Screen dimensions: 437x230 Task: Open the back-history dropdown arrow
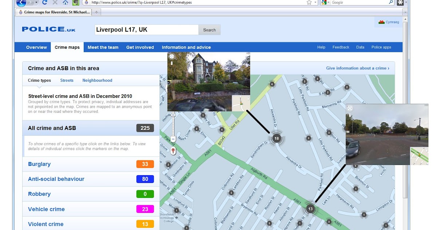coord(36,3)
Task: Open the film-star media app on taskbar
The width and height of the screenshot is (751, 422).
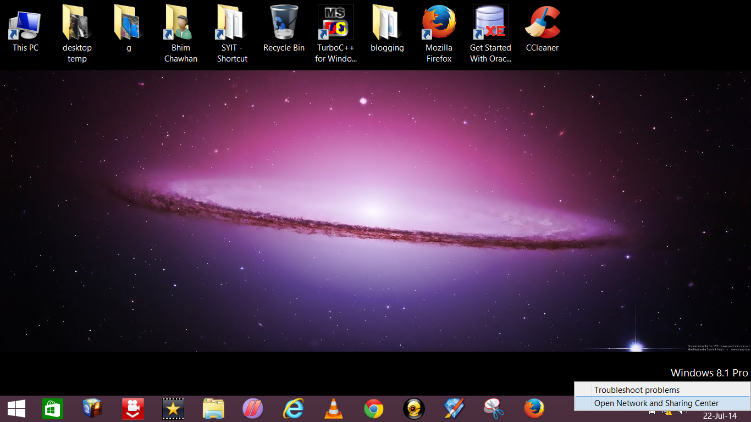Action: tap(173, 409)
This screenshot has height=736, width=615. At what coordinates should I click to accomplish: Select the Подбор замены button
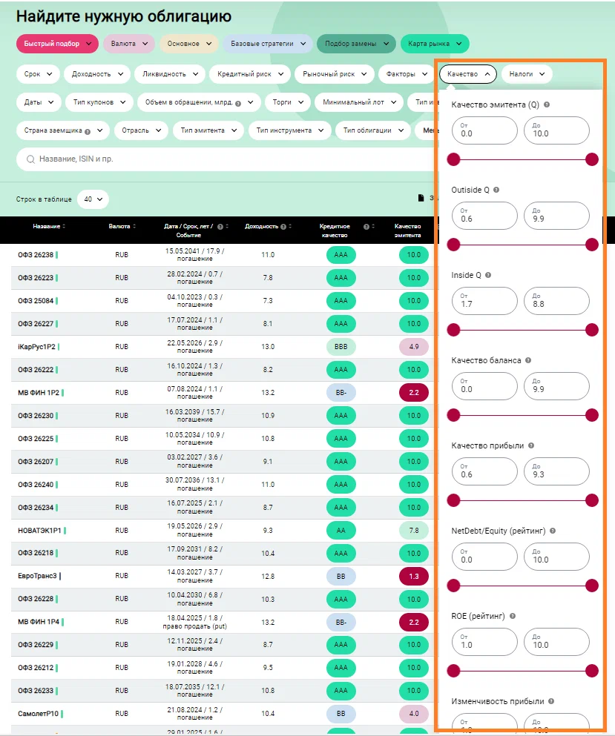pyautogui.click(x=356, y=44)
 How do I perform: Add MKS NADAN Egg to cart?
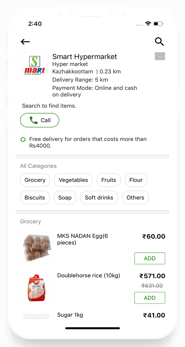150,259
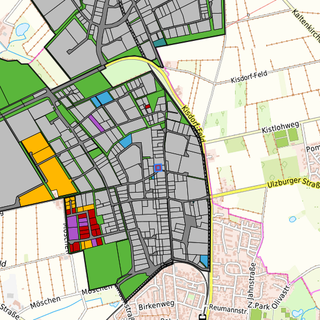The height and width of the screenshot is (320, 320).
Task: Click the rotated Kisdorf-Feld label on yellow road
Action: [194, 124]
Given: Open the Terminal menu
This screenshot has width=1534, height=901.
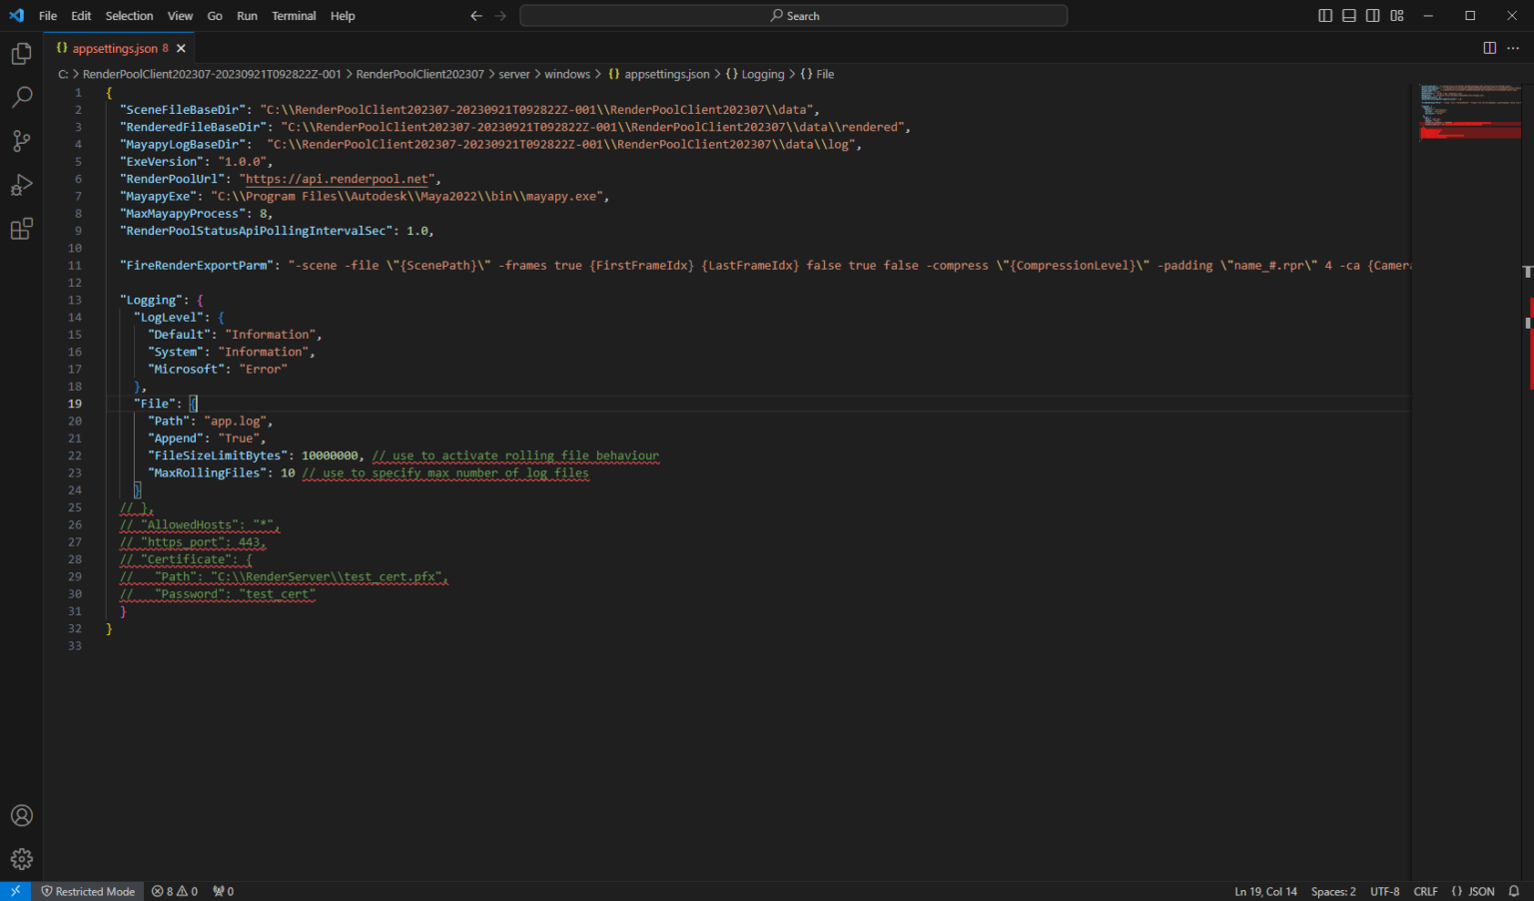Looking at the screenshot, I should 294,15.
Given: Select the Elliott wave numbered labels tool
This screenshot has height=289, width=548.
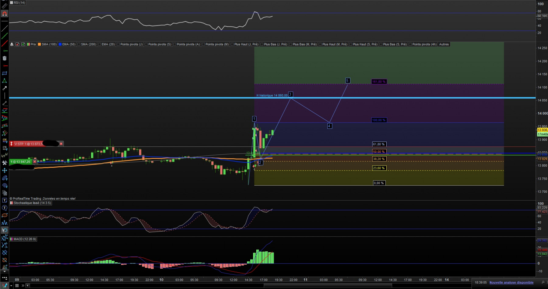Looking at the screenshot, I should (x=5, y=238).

- TASK TO COMPLETE:
Extract the run of lines from the line holding "Task: Open the film-star media app on taskbar" through the final line of the material above, exactly and inclusively. Leave the pictures behind.

- EXERCISE RESULT:
Task: Open the film-star media app on taskbar
The width and height of the screenshot is (751, 422).
Action: tap(173, 409)
This screenshot has height=736, width=615. At what coordinates should I click to accomplish: Select the Подбор замены button
pyautogui.click(x=356, y=44)
 How do I perform: Add MKS NADAN Egg to cart?
150,259
The height and width of the screenshot is (320, 320).
Task: Click the rotated Kisdorf-Feld label on yellow road
Action: [194, 124]
Given: Open the Terminal menu
This screenshot has width=1534, height=901.
Looking at the screenshot, I should 294,15.
Given: Select the Elliott wave numbered labels tool
This screenshot has height=289, width=548.
Looking at the screenshot, I should (x=5, y=238).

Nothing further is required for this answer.